◆ Action item
Rewrite the lines from the one containing "You are a GUI" up to and including the one containing "Task: Click on", with "screenshot" replaced by "screen capture" and everything else left unchanged.

◆ Material for this task
- Opening Delimiter -

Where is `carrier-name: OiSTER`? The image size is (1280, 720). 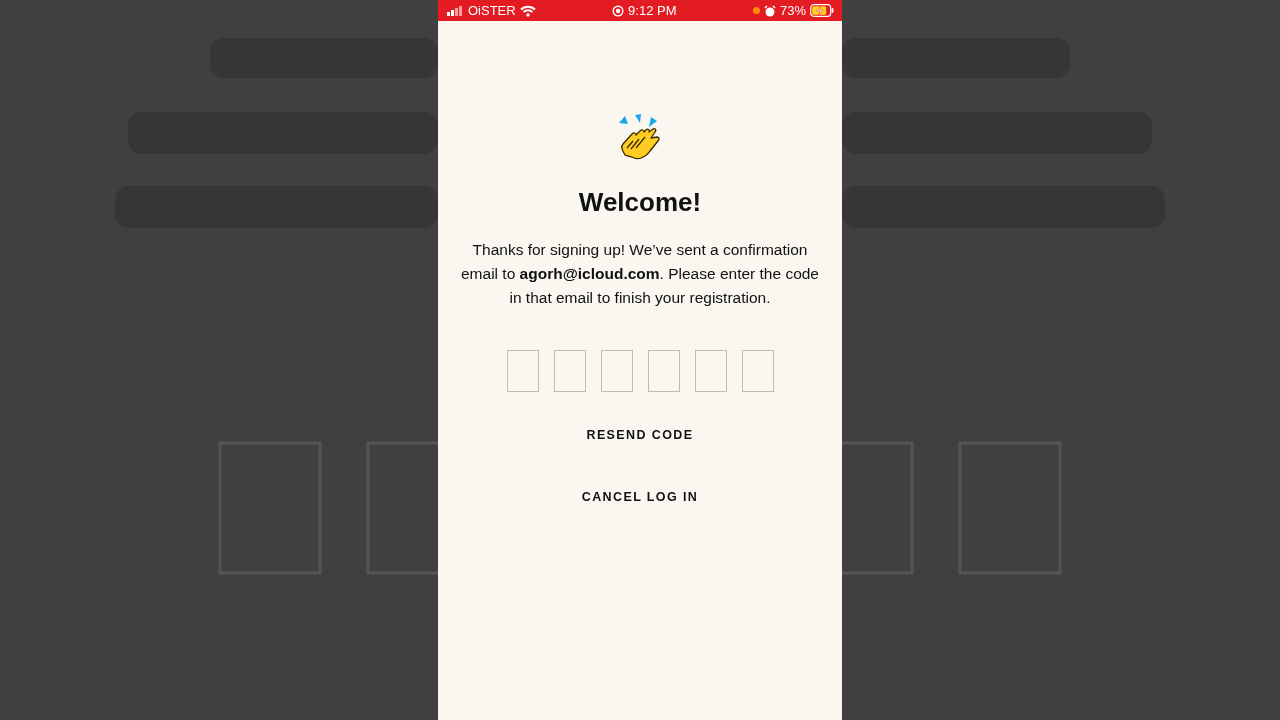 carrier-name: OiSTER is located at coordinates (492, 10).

- Closing Delimiter -
- Opening Delimiter -

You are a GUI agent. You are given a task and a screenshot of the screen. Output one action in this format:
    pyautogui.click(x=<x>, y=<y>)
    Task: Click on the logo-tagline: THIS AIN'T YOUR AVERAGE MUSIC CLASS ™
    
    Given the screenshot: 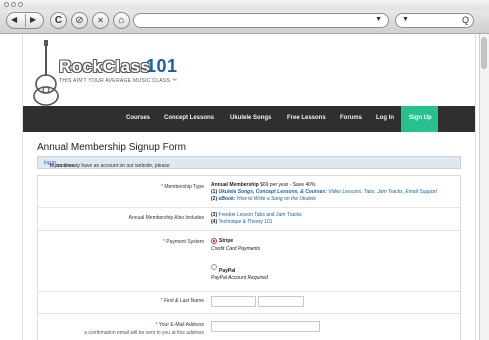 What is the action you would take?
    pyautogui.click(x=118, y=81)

- Closing Delimiter -
- Opening Delimiter -

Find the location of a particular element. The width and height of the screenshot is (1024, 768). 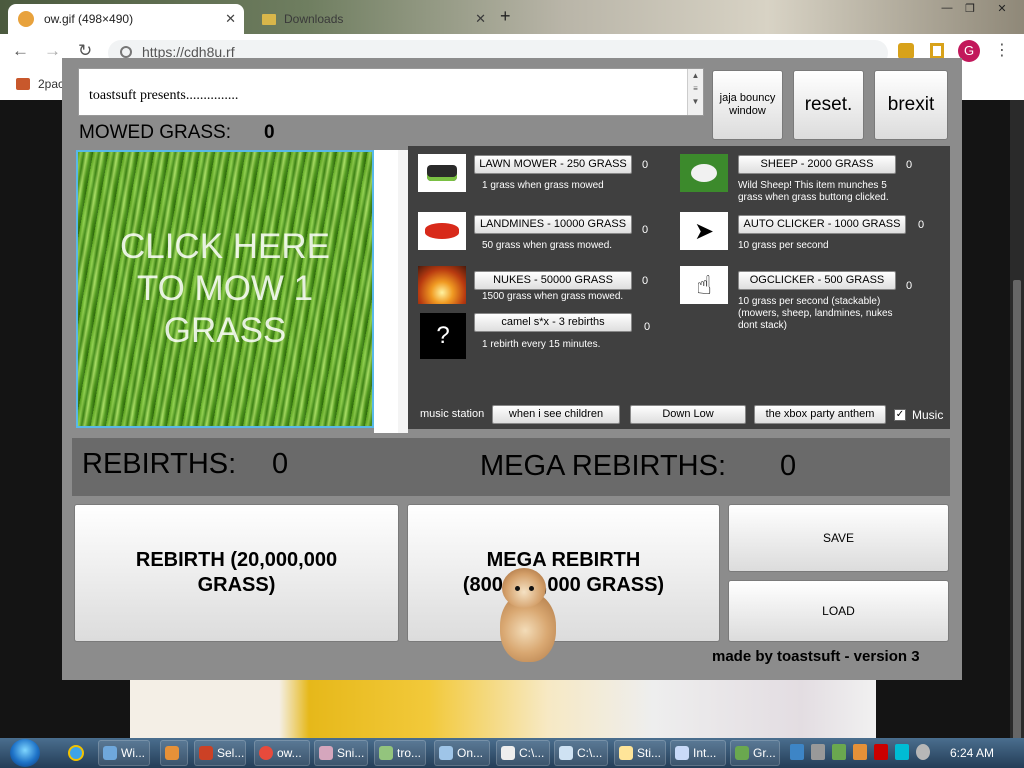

- Closing Delimiter -

◆ Answer space
You are a GUI agent. You are given a task and a screen capture of the screen. Output one action in this format:
    pyautogui.click(x=<x>, y=<y>)
    Task: Click on the logo-tagline: THIS AIN'T YOUR AVERAGE MUSIC CLASS ™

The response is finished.